## STATED EXERCISE 1
Answer the following from the case header:
(a) What docket number is given?
(b) Who appeared for the defendants?
(c) What title follows the judge's name at the start of the opinion?
## STATED EXERCISE 2
Print the portion of the case header that opens with the words containing "Robison, McCaskey &" and closes with "PLUMMER, Chief Judge.".
## STATED EXERCISE 3
State whether each statement agrees with the case header, and quote the words that decide it.
(a) The decision was issued in 1968.
(b) The case is reported in the Federal Reporter.
(c) Robison, McCaskey & Strachan represented the defendants.

───── PAGE EXTRACT ─────

Case Name: Henry A. AULT, d/b/a Hank Ault Well Drilling, Plaintiff, v. John Madison HARRIS, Jr., et al., Defendants
Court: United States District Court for the District of Alaska
Jurisdiction: United States
Decision Date: 1968-10-21
Citations: 317 F. Supp. 373
Docket Number: Civ. No. A-75-66
Parties: Henry A. AULT, d/b/a Hank Ault Well Drilling, Plaintiff, v. John Madison HARRIS, Jr., et al., Defendants.
Judges: 
Reporter: Federal Supplement
Volume: 317
Pages: 373–376

Head Matter:
Henry A. AULT, d/b/a Hank Ault Well Drilling, Plaintiff, v. John Madison HARRIS, Jr., et al., Defendants.
Civ. No. A-75-66.
United States District Court, D. Alaska.
Oct. 21, 1968.
Robison, McCaskey & Strachan, Anchorage, Alaska, for plaintiff.
Marvin S. Frankel, U. S. Atty., Anchorage, Alaska, for defendants.

Opinion:
MEMORANDUM OF DECISION AND ORDER
PLUMMER, Chief Judge.

───── SOURCE EXCERPT ─────

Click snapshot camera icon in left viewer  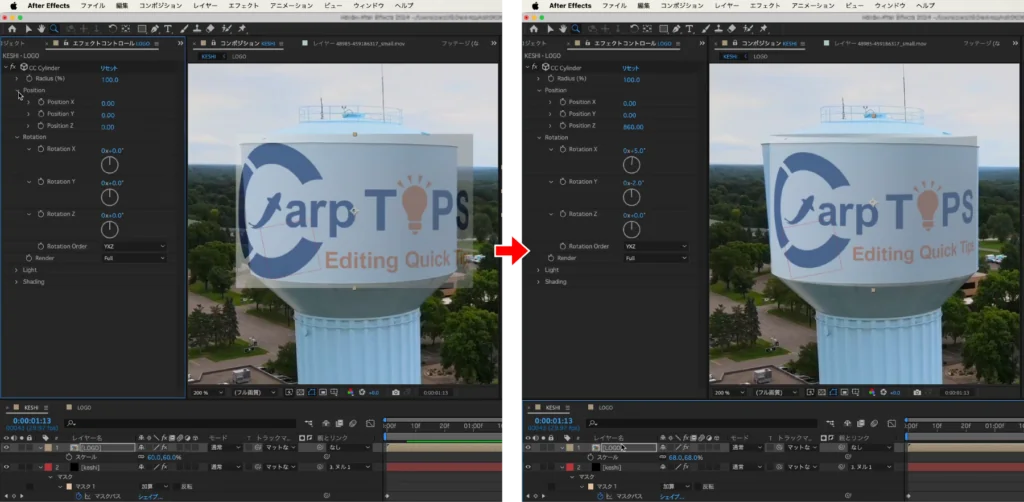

─────

## CORRECT RESULT 1
(a) Civ. No. A-75-66
(b) Marvin S. Frankel, U. S. Atty., Anchorage, Alaska
(c) Chief Judge

## CORRECT RESULT 2
Robison, McCaskey & Strachan, Anchorage, Alaska, for plaintiff.
Marvin S. Frankel, U. S. Atty., Anchorage, Alaska, for defendants.

Opinion:
MEMORANDUM OF DECISION AND ORDER
PLUMMER, Chief Judge.

## CORRECT RESULT 3
(a) Yes: "Decision Date: 1968-10-21"
(b) No: "Reporter: Federal Supplement"
(c) No: "Robison, McCaskey & Strachan, Anchorage, Alaska, for plaintiff."